====== Provided entries ======

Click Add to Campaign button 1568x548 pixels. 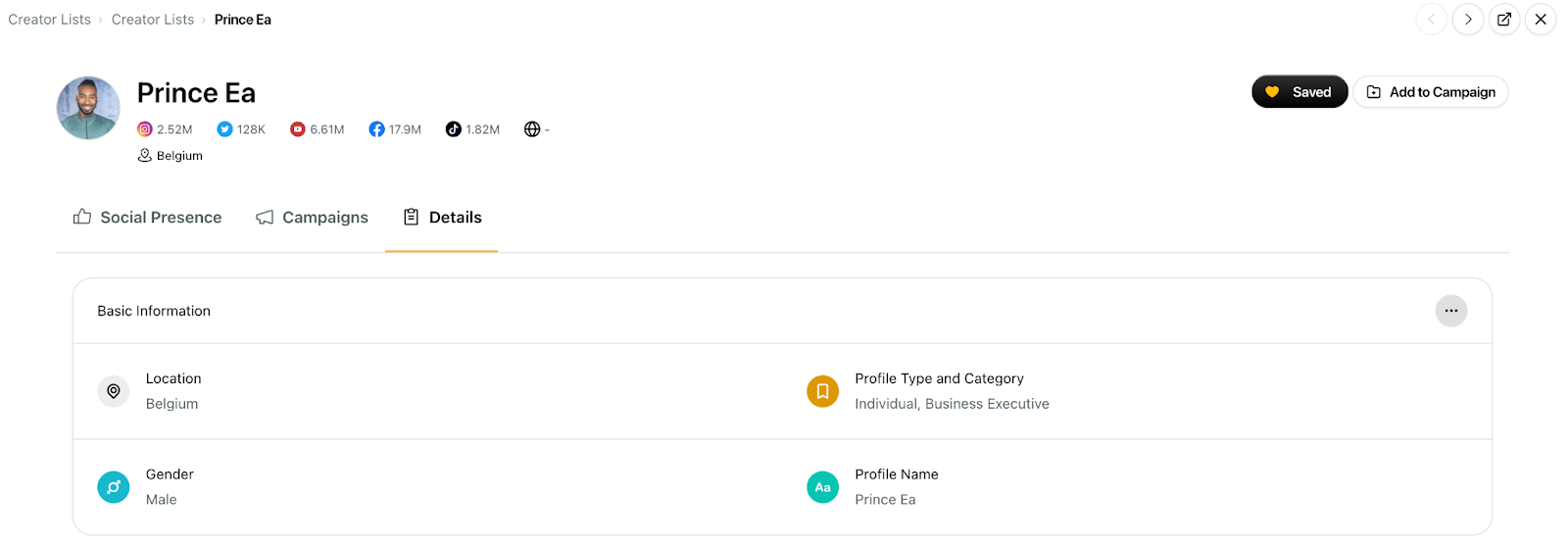(1431, 92)
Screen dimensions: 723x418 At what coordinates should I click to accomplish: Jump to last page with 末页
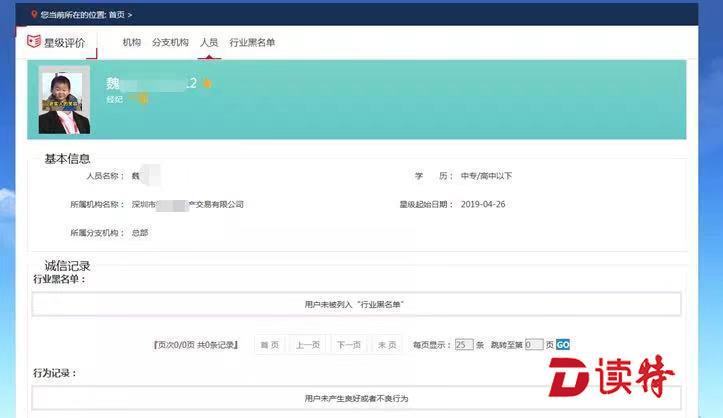(x=387, y=344)
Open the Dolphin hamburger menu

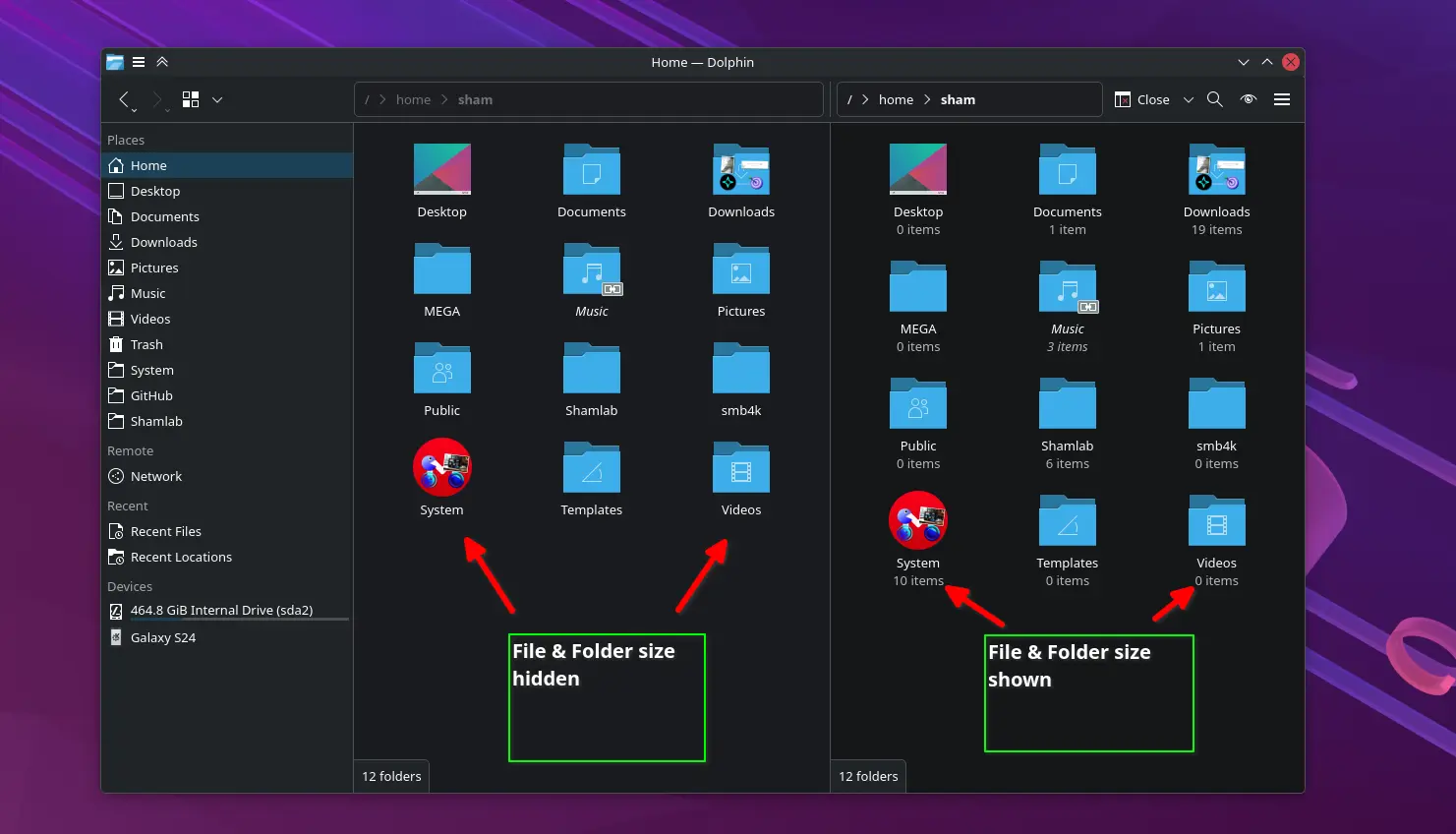[x=1282, y=99]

======

What the task requires
Exclude every picture, then return precisely the lines that run from the line containing "Screen dimensions: 723x418" through the end of the entries above.

Response below
Screen dimensions: 723x418 At what coordinates should I click to accomplish: Jump to last page with 末页
(x=387, y=344)
Open the Dolphin hamburger menu

[x=1282, y=99]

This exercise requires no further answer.